Carex rugulosa, also known as the thick-nerve sedge or the slender-culm thick-nerve sedge, is a tussock-forming perennial in the family Cyperaceae. It is native to the eastern parts of Asia.

==Description==
The rhizomous sedge has a prostrate stem, known as a stolon that runs along or slightly below the surface of the ground. It is able to produce new plants from buds found at the tip or nodes. The stems, or culms, of the sedge are typically 50 to 80 cm in length with a triangular cross-section. The culms are smooth toward the bottom and become rougher toward the top. The base is often surrounded by red-brown coloured sheaths that deteriorate into a fibrous mass over time. The leaves are almost as long as the culms and have flat, stiff and sheathed leaf-blades that are 3 to 5 mm wide. There are clusters of leafy bracts beneath in inflorescences.
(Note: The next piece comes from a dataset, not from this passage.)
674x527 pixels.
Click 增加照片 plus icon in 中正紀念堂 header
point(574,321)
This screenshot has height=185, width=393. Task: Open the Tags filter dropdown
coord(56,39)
The inflorescences consist of four to six spikes that have a narrowly lanceolate shape and are 1 to 3.5 cm in length.

==Taxonomy==
The species was first described by the botanist Georg Kükenthal in 1903. It has one synonym, Carex smirnovii

==Distribution==
The range of the plant extends from Tuva in Russia in the north west down to the northern part of Central China in the south west, through the Korean Peninsula to Japan in the east. It can grow in along the lower reaches of rivers and in brackish marshes forming dense stands.